Human Rights in India: Still a Problem

An exchange with one of the 'Gene Expression' people (think: George Will + Dartmouth Review) on Sepia Mutiny has me riled up about the question of human rights in India.

Specifically, what I have to say is this: there is a problem. It is serious. I'm not sure what awaits Paramvir Singh Chattwal, an asylum seeker in Florida who faces deportation after he failed to show up for a hearing. He may be detained by Indian police upon return to India, or he may not. He may be tortured yet further or even killed, or not. I don't know, and I don't think anyone knows.

But there are two things I think people need to remember:

1) Being detained by the Indian police is a very dangerous proposition, even to this day. A human rights activist cited in a recent Washington Post article claimed that there 1,300 people died in police custody in 2002. (I linked to that article in an earlier post)

2) The Indian police has a history of human rights violations it has never been held accountable for. Nor has it ever directly acknowledged that there is a problem.

On this note, let me offer a link to a blog produced by an acquaintance of mine named Jaskaran Kaur. Jaskaran has a Harvard law degree, and lives in Boston. Earlier she worked with an India-based activist named Ram Narayan Kumar to push through full documentation of the disappearances of Sikhs in Punjab. They performed many, many interviews with surviving family members of the 2000+ Sikh men who had been 'disappeared' in the 1980s, and kept the attempt to hold the government accountable alive. Some of the fruits of this research is available at this website. Further documentation is in a book published by the CCDP called Reduced to Ashes.

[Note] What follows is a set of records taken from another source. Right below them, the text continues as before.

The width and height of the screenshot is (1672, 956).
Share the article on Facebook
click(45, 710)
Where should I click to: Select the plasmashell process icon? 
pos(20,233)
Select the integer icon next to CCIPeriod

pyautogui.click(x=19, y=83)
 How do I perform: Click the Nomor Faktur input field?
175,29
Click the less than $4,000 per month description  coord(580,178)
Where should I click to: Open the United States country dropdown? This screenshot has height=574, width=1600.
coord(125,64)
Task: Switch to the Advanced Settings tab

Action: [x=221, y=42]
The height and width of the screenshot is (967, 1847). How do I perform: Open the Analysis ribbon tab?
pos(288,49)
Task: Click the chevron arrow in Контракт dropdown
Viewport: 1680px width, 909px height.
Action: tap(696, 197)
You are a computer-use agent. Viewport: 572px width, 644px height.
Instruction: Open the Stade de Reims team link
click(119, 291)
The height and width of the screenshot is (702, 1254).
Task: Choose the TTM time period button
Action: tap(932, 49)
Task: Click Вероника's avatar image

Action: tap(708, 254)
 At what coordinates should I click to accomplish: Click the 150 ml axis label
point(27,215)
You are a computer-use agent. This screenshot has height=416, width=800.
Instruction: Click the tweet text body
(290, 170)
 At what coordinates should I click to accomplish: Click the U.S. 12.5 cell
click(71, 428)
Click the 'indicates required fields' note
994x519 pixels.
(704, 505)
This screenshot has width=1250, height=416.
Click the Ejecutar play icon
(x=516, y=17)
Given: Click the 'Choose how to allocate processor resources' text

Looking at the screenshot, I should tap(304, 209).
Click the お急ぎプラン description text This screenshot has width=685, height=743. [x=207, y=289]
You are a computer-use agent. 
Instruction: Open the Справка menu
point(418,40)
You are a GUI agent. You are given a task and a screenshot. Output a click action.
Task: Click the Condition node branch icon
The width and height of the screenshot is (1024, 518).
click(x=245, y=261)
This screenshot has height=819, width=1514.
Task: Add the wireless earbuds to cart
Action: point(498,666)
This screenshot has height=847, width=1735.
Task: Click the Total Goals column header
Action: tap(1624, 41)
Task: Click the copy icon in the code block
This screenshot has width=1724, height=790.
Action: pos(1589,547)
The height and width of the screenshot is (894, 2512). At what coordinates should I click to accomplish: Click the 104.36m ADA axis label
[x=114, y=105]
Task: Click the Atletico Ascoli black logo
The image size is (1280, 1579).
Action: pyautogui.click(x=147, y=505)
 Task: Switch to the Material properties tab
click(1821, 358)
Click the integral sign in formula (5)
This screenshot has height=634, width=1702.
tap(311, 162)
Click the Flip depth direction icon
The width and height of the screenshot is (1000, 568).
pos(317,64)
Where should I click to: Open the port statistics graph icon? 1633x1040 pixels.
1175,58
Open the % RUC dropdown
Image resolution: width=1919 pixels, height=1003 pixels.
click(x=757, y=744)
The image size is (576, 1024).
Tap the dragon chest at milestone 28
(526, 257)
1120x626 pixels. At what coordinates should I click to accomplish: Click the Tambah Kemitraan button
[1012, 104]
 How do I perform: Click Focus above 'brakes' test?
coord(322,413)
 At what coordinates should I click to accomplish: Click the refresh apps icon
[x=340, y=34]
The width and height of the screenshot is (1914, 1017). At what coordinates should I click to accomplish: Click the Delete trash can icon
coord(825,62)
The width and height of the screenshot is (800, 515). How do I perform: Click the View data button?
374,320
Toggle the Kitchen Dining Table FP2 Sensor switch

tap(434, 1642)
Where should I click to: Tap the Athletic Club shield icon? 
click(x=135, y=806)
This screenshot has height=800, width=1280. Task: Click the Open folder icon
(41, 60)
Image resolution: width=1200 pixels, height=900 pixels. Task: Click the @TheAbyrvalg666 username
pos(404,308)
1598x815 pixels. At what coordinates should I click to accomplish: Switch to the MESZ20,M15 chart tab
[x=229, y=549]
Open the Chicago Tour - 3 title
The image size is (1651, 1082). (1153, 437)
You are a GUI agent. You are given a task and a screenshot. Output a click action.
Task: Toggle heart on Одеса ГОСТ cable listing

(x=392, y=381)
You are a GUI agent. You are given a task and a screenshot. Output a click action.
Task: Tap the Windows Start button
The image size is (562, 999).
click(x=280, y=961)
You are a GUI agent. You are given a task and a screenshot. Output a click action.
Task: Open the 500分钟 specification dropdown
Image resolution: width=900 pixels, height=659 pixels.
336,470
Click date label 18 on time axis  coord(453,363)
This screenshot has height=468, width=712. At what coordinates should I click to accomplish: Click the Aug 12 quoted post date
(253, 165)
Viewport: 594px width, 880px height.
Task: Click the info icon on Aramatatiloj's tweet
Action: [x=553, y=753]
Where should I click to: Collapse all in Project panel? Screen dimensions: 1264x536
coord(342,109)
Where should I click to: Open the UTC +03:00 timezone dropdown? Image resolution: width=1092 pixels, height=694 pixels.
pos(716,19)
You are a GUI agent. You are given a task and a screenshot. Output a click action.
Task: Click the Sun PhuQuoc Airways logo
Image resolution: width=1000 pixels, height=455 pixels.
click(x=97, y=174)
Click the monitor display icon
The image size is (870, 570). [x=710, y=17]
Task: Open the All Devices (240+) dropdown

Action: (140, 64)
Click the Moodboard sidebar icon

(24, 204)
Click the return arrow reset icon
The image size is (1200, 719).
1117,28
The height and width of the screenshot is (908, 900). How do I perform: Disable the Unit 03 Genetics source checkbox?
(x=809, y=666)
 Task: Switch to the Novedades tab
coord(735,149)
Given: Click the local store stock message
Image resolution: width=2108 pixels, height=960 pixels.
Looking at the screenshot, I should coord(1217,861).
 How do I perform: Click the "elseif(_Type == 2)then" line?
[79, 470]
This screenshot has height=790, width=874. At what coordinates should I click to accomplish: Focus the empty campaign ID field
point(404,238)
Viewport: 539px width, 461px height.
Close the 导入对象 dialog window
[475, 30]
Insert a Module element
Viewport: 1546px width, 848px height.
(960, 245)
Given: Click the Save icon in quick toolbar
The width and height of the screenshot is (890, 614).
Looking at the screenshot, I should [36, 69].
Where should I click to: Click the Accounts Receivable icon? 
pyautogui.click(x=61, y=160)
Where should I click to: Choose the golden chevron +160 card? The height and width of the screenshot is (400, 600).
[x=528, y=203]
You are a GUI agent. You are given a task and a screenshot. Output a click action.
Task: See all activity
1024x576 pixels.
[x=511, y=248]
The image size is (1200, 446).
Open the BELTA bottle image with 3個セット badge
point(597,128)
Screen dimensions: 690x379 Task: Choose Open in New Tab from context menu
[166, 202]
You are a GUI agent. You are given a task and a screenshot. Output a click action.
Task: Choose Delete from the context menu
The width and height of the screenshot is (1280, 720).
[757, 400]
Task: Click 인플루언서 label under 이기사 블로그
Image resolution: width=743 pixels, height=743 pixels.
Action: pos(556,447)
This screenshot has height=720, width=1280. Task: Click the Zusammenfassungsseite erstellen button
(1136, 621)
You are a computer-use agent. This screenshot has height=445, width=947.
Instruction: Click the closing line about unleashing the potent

The point is, this stuff happened. Many, many people have been summarily killed in the interest of India's law and order. I don't know Paramvir Singh Chattwal from adam, and can't say whether I believe him. But if he says he was tortured and still has the scars from stab wounds on his body, I take that seriously. If he's being deported and sent back, that's a concern.

I should be clear: I am not sympathetic with those who want parts of India to secede in the interest of a dubious ethno-religious purity. I love India; I think it's an amazing country. I spend a lot of my professional energy trying to convince people -- colleagues, students, readers -- to take notice of it.

I'm only making these criticisms because I think India would be a much better place if the criminal justice system were radically reformed, if transparency were introduced, and if law-enforcement officers who've crossed the line were held to account for their actions. The first step is to admit what happened. The second is to recognize that it still happens (often for non-ideological reasons now).

But those are steps some people do not seem willing to take.